Neste âmbito, foram já realizados diversos estudos para comprovar a ação da esqualamina sobre a membrana externa de bactérias Gram negativas. Assim, através da realização de estudos de bioluminescência foi possível detetar o efeito que a esqualamina sobre a concentração de ATP bacteriano intracelular, verificando-se um aumento do ATP a nível extracelular, indicando a propriedade permeabilizante da esqualamina (27, 31). Também no caso das bactérias Gram positivas de observa que ocorre uma forte despolarização da membrana celular, levando também à libertação do ATP e, consequentemente, à morte celular (27, 39).

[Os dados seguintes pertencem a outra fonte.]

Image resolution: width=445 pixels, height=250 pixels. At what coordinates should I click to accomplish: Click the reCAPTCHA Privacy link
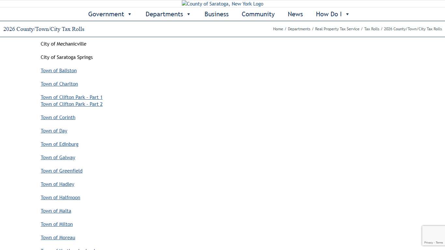[x=428, y=243]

Além de todas as propriedades já referidas que tornam a esqualamina uma molécula de elevado interesse, existe ainda outros fatores que lhe trazem ainda mais potencial. O facto de a esqualamina interagir com os vários glicerofosfolípidos das membranas celulares com diferentes afinidades torna esta molécula bastante importante para a aplicação em humanos, isto porque a esqualamina interage com uma maior afinidade com o fosfatidilglicerol, que é o principal glicerofosfolípido constituinte da membrana bacteriana, enquanto as células eucarióticas, que caracterizam os mamíferos são, essencialmente, constituídas por fosfatidilcolina (31). Ainda outro ponto a favor da esqualamina, enquanto nova aplicação terapêutica, está relacionado com o facto de a sua estrutura possuir um núcleo colestano, pelo que, os efeitos adversos ao nível das células eucariotas são muito reduzidos, ao passo que nas mesmas concentrações pode matar bactérias patogénicas (31).

Ainda que de modo prematuro, as diversas propriedades da esqualamina já são aproveitadas para a realização de novos estudos para determinar potencias aplicações terapêuticas para esta molécula. De fato, a capacidade de alteração eletrostática que a esqualamina é capaz de induzir ao nível da membrana celular, sugere que esta pode apresentar a capacidade de deslocar as proteinas ancoradas nesta membrana (26). Considerando que muitos vírus entram para as células através da ligação a proteínas membranares e tendo em conta a potenical capacidade de a esqualamina as deslocar da membrana celular, processos como a entrada do vírus para a célula, a síntese proteica, a montagem do vírus, e o processo de brotagem viral podem ficar comprometidos. Além disto, determinados vírus necessitam da presença do fosfolípido aniónico fosfatidilserina ao nível da membrana celular como elemento essencial para o processo de fusão, pelo que, a neutralização deste fosfolípido aniónico pela esqualamina pode eventualmente interromper este evento (26).

Com base nestes fatores, existem estudos a decorrer para determinar uma pontecial ação antiviral da esqualamina (26).